## Brief
Take the records below from their first line through the line holding "Given: Open offers list via chevron arrow", and set each of those lines down exactly, without pictures.

Recorded data
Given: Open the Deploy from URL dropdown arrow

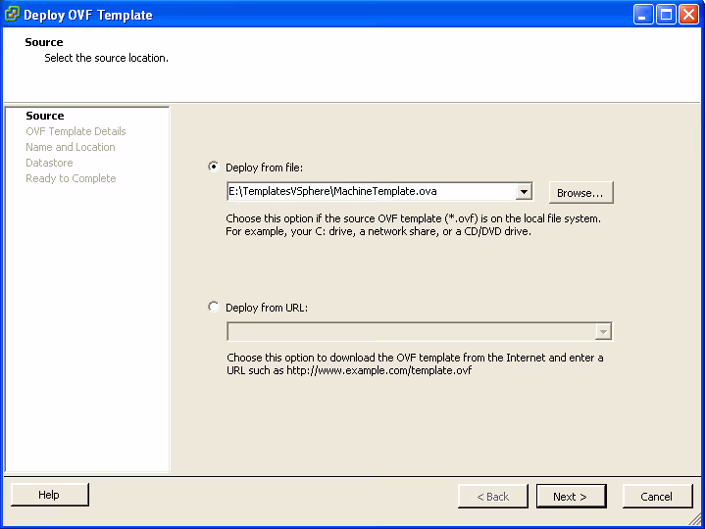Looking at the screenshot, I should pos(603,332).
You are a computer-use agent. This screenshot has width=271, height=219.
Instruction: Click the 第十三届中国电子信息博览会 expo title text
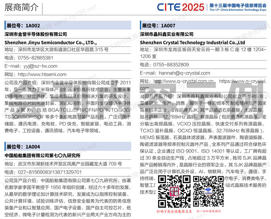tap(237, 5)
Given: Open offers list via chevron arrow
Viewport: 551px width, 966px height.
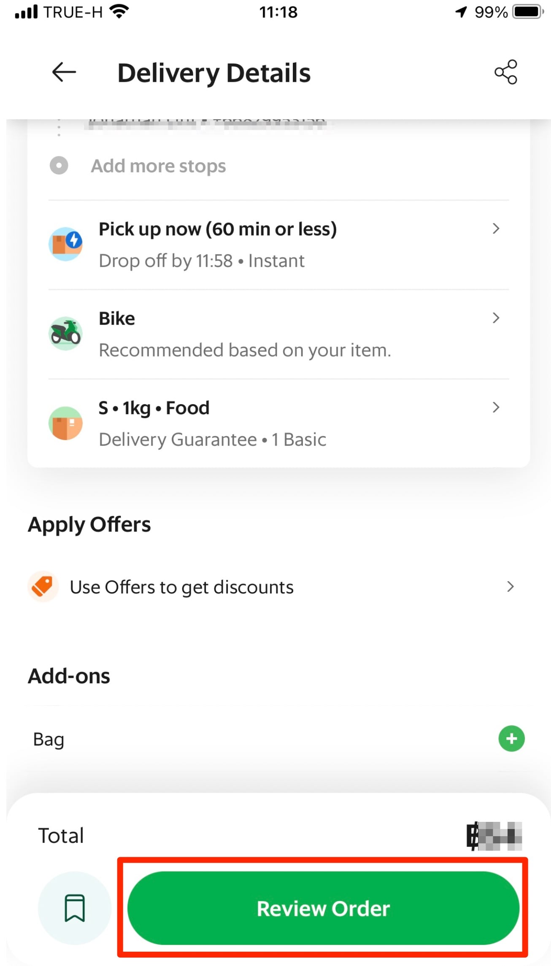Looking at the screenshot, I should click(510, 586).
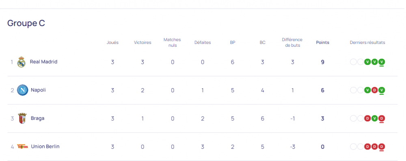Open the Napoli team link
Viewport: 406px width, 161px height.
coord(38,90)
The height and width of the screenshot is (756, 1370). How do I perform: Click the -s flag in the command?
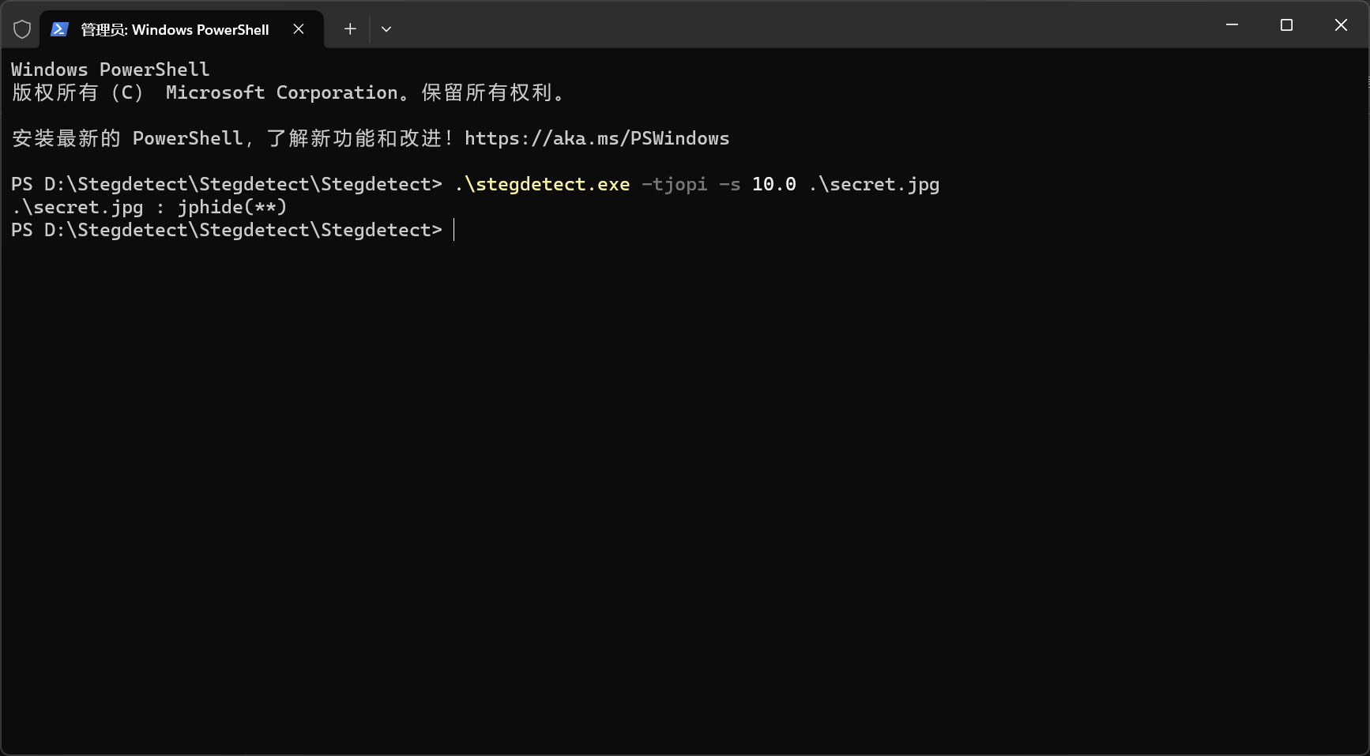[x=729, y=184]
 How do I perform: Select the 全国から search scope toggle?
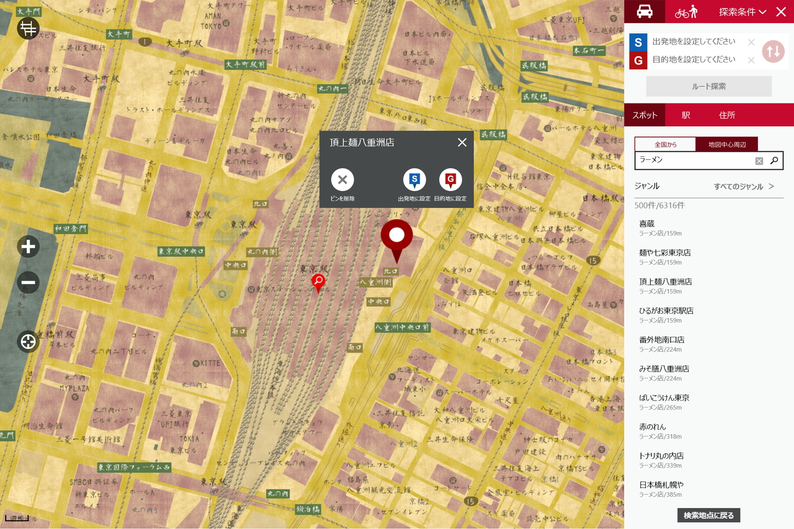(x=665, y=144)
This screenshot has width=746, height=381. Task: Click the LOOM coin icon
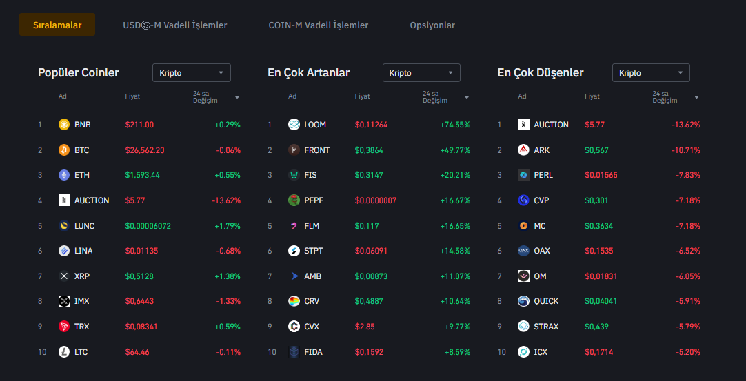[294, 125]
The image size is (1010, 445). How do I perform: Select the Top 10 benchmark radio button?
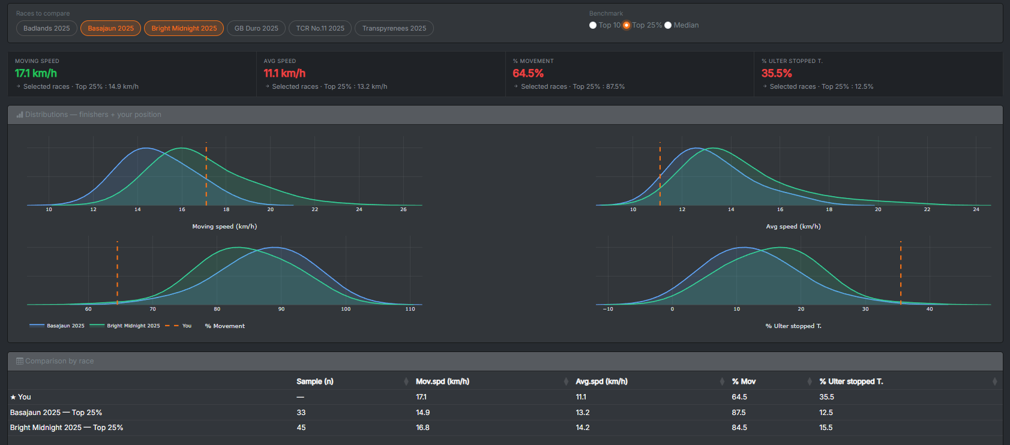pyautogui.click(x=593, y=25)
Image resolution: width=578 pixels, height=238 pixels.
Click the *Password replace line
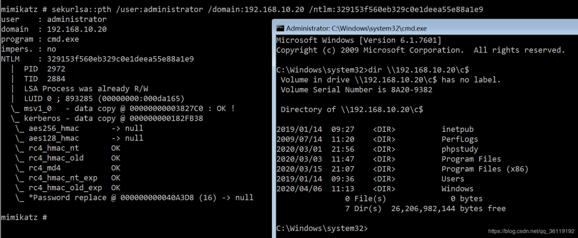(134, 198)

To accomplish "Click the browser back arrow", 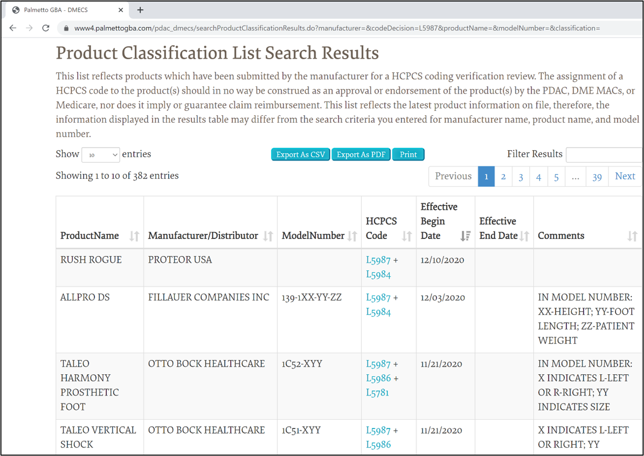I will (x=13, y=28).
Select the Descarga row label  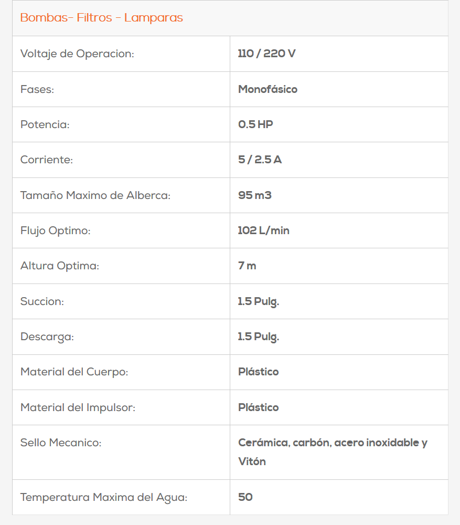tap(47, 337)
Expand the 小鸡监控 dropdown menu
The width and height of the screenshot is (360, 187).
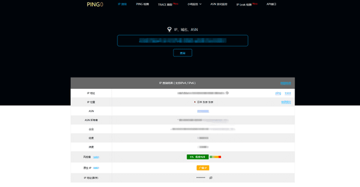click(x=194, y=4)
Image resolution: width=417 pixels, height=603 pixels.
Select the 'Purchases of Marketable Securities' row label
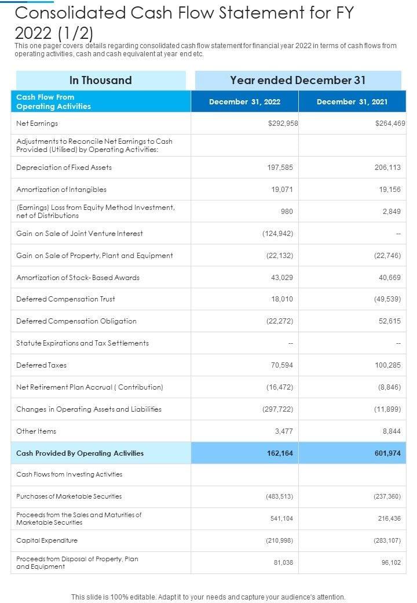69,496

## Written answer
Given: Open the Deploy from URL dropdown arrow

Looking at the screenshot, I should pos(603,332).
You are a computer-use agent. This screenshot has width=271, height=219.
Instruction: Click the 第十三届中国电子信息博览会 expo title text
tap(237, 5)
Given: Open offers list via chevron arrow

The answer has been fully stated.